### Page extract
Testing was performed in an informal fashion. Six 3D inexperienced users used WebSpace to perform the navigation and "explanation" tasks. The tasks were given to the participants by the experimenter. Verbal protocols were used to collect user feedback. For instance, the experimenter asked participants to navigate to a particular location in the booth. The participant would then describe and verbalize thoughts on the process and aspects of the navigation UI that s/he found confusing, problematic, or useful. The experimenter also monitored the participants' actions closely and recorded any subtle problems and issues.

The usability testing uncovered 3 major issues: poor control/display relationship, the need for an overview, and the need for navigation speed controls.

Control/Display Relationship

The control/display relationship between mouse input and movement through the scene was very poor for the typical frame rate average workstations could achieve (in rendering complex 3D scenes). The original control/display relationship was linear; that is, there was a constantly increasing relationship between joystick (mouse) movement and the speed of navigation through the scene. This relationship lead to considerable navigational difficulty because users, especially novices, tend to make gross gestures with the mouse during navigation. For example, a user who is headed to the left of the intended target will move the mouse to the right to correct her course. However, the mouse drag to the right often has a high amplitude. With a linear relationship the mouse drag to the right leads to a sudden and large over-correction to the right. The user then corrects back to the left, but again over-corrects. This pattern continues and users become quite frustrated since they "can't even move in a straight line." With a workstation that can render the scene at 30 fps, the linear relationship will work well; however, with typical rates of 8-12 fps the linear relationship leads to significant navigational difficulty.

The solution was to introduce damping by using an exponential control/display relationship rather than linear. With an exponential relationship the user was free to move the mouse with fairly large gestures without having very large impact on the speed and direction of movement. The exact nature of the curve was fine tuned to create a relationship that was responsive but not difficult to control.

### Material provided

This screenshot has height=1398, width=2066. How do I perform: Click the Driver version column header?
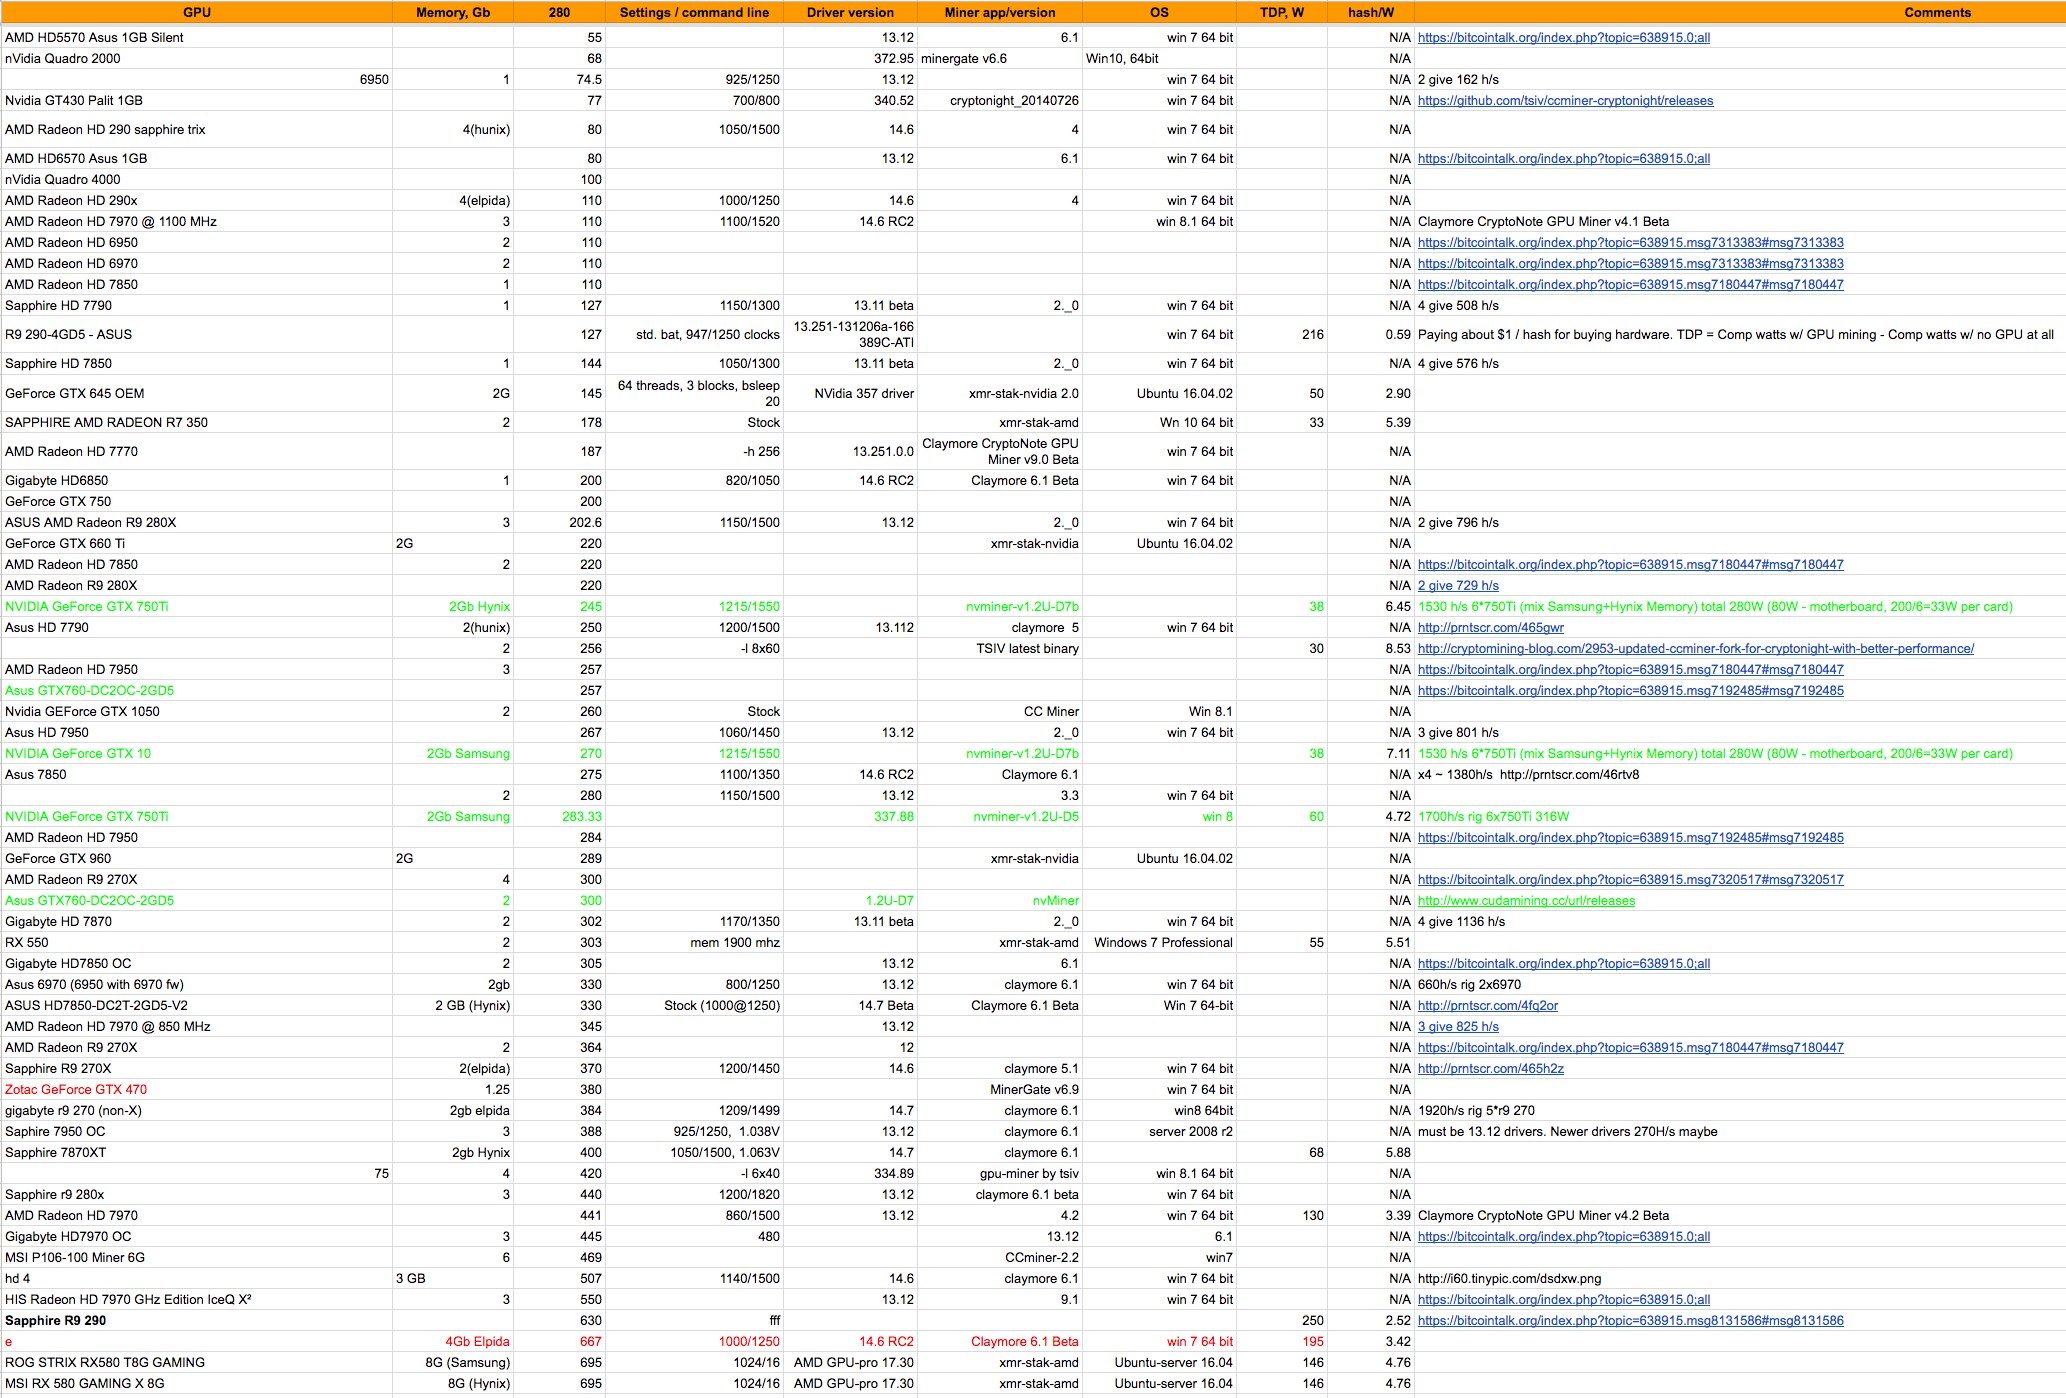point(850,12)
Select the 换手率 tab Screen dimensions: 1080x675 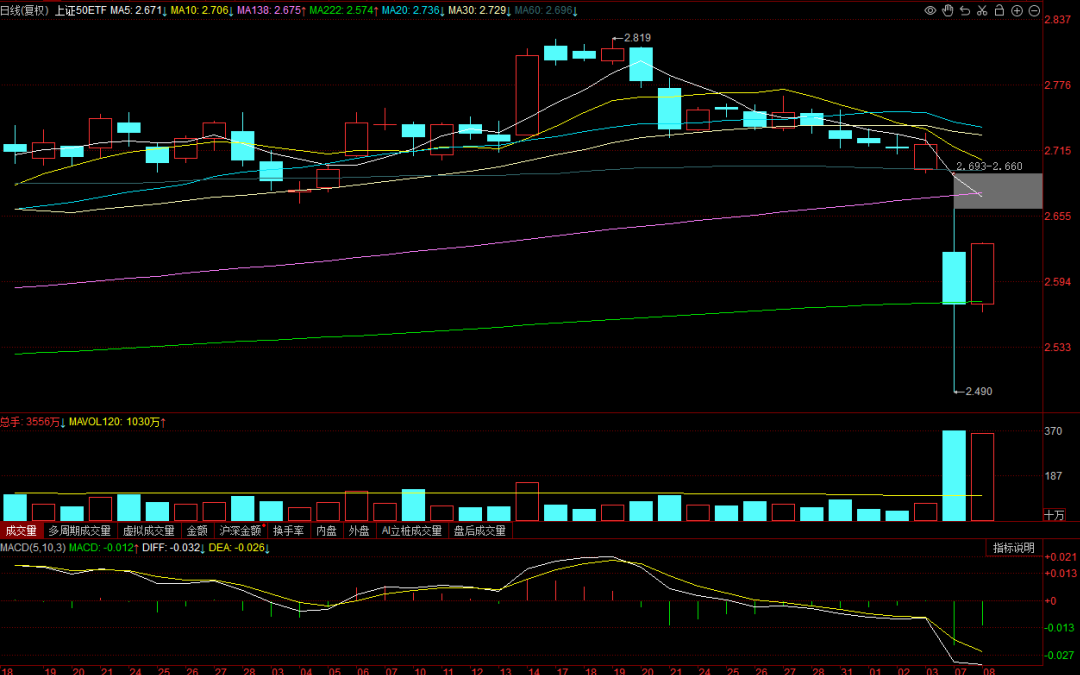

### Goal
Write the next part of the text on WebSpace usability testing, starting after its last sentence. The data is not needed for this work.

### Output
Need For an Overview

As realistic as computing technology can make it seem, navigating a computer-based 3D scene does not provide all the cues that navigating in the real world provides. In particular, the overall context available in real world navigation (or "wayfinding") is not available in computer-based navigation [1,9]. Therefore, it can be difficult for users to develop an overall mental model of a computer-based scene, unless they have prolonged exposure. Our testing showed this to be an issue in WebSpace as well.

While participants could navigate to desired locations, they often commented on not being completely sure of their current location in relation to other locales/landmarks in the scene.

The standard solution to the "lost in space" problem is to provide a map or "bird's eye view" of the world to help users orient themselves. However, we could not automatically create such maps based on the 3D scene information alone. Providing such an aid seemed to be the responsibility of the content creator. Therefore, we took no special measures to handle this issue, except to encourage content developers to provide such navigational aids.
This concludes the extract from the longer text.